- **REQUIRED TASK**
State how many lines in the material below contain the string "height", giving only the number.

— start SUPPLIED MATERIAL —

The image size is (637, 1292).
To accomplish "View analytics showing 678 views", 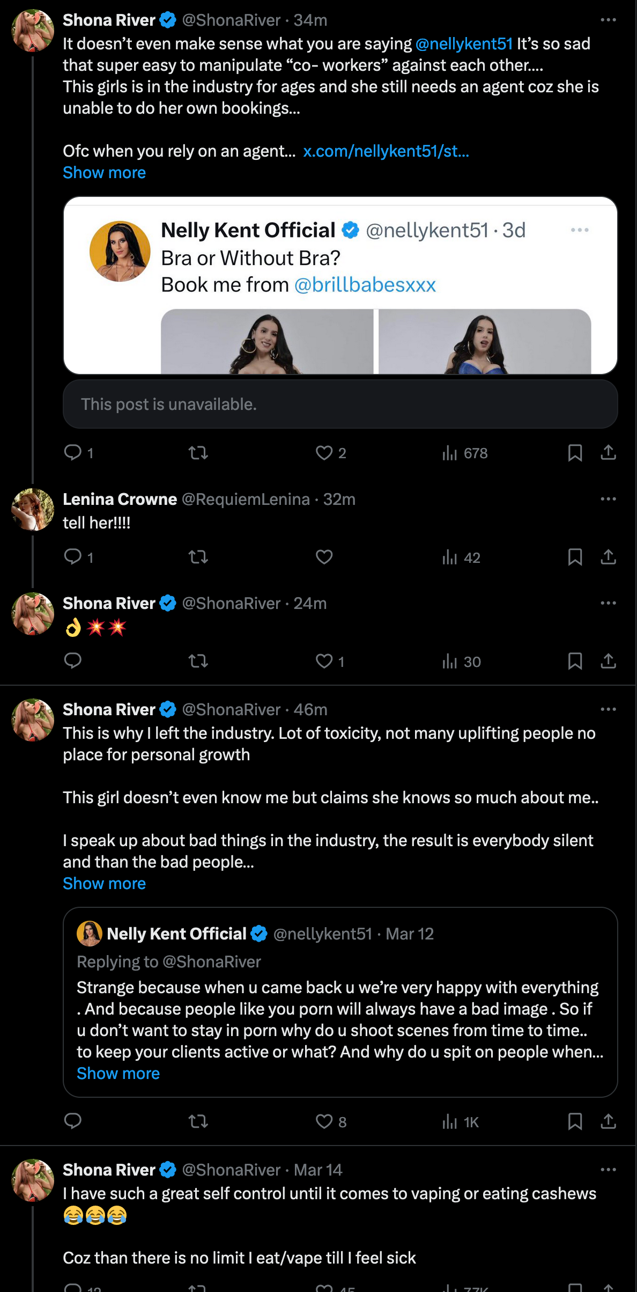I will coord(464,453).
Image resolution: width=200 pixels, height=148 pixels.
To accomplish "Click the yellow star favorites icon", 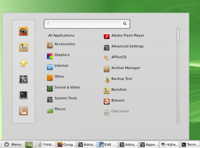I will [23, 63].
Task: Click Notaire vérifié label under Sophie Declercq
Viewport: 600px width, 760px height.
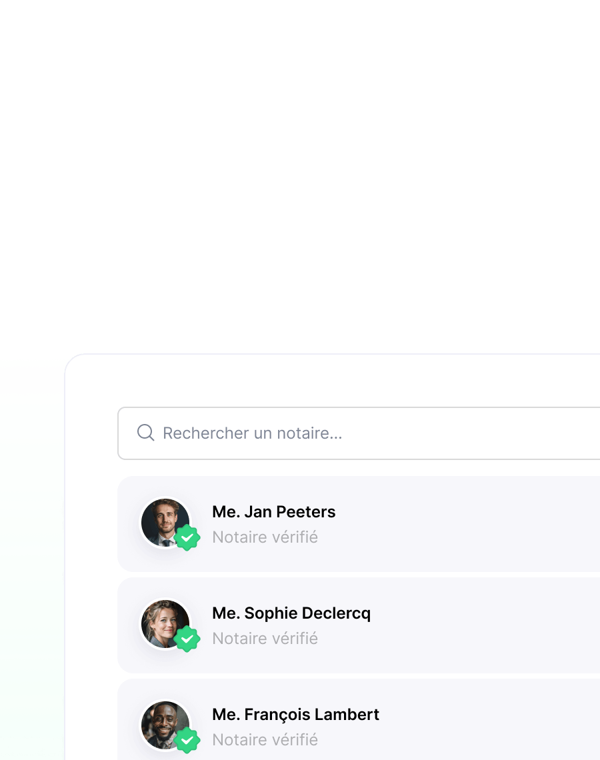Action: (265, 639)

— end SUPPLIED MATERIAL —

- **SOLUTION TO THE PROBLEM**
2